With pictures left out, retype the lines from the start of the records through the one that contains "Viewport: 768px width, 432px height.".
(Source material Opens)
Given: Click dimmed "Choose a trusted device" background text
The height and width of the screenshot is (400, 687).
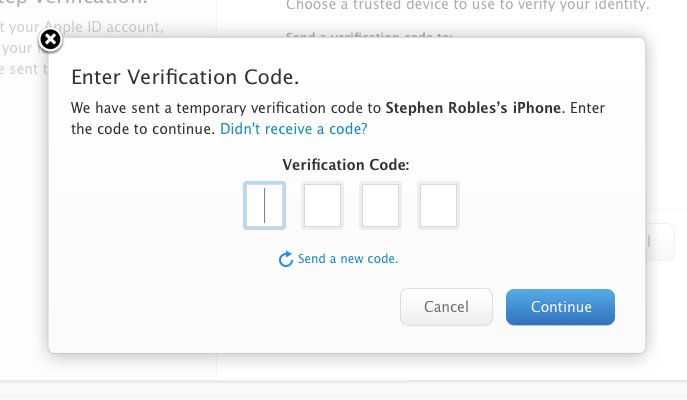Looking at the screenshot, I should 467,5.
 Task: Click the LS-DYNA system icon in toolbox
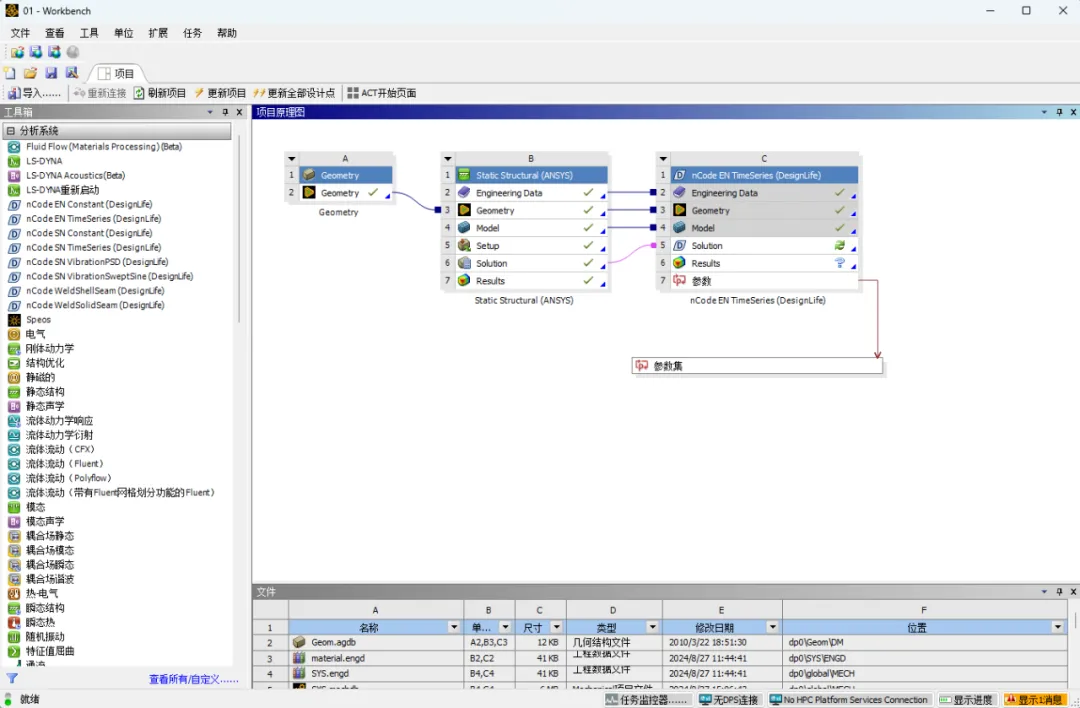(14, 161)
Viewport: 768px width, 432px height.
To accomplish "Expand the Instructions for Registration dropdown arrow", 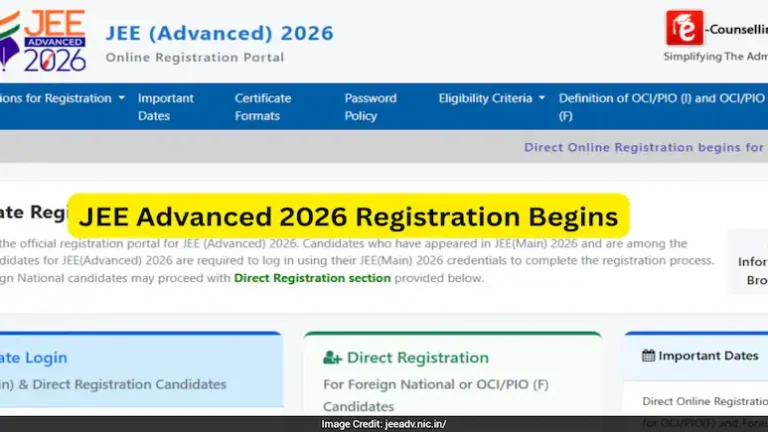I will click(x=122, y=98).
(Source material Closes)
→ Task answer:
Given: Click dimmed "Choose a trusted device" background text
The height and width of the screenshot is (400, 687).
Looking at the screenshot, I should 467,5.
 Task: Click the LS-DYNA system icon in toolbox
(14, 161)
Viewport: 768px width, 432px height.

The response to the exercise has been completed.